Dr. Alejandra Young’s passion for the cure is evident the moment one walks into her lab. With a Ph.D. in Molecular Biology, Dr. Young is an extremely dedicated researcher who has made finding the solution to ocular albinism (OA) a big part of her career. Her studies will contribute to a better understanding of the pathology of the disease and open new possibilities for OA therapy.
Dr. Young is a scientist with the Jules Stein Eye Institute at UCLA and has been a Vision of Children researcher since 2008. Most notably, she was selected as our Fellow and served in that capacity from 2011 – 2013. Her current research strives to combine stem cell therapy and gene therapy to treat ocular albinism.
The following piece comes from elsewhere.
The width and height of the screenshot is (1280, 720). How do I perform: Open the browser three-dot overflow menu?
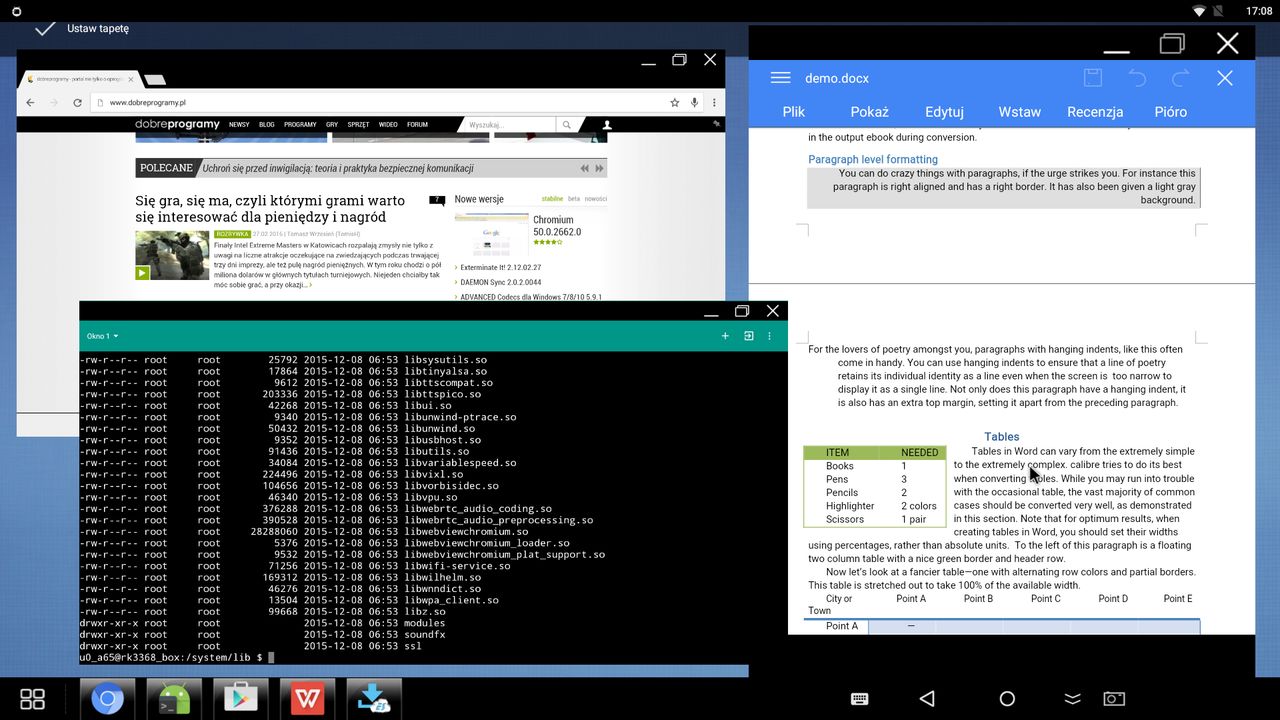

Gene therapy is a powerful tool that has been tested for the prevention of blindness in a variety of ophthalmic disorders. Conventional methods for transferring functional genes have included the use of viruses, synthetic liposomes, and nanoparticles. However, these methods of gene transfer not only use infectious agents but are often inefficient, requiring multiple applications. Recently, microvesicles (MVs) released by stem cells have been identified as possible delivery vehicles for gene transfer. MVs are used by cells under normal conditions as part of a cell-to-cell communication system, since they can transfer their contents (such as nucleic acids and proteins) to other cells.
Dr. Young is investigating whether OA1 protein-containing MVs derived from engineered stem cells can transfer their contents to the abnormal retinal pigment epithelium of mice that serve as a mouse model for human ocular albinism. Successful repair of the retinal defects found in these mice might lead to new treatments for OA patients in the future.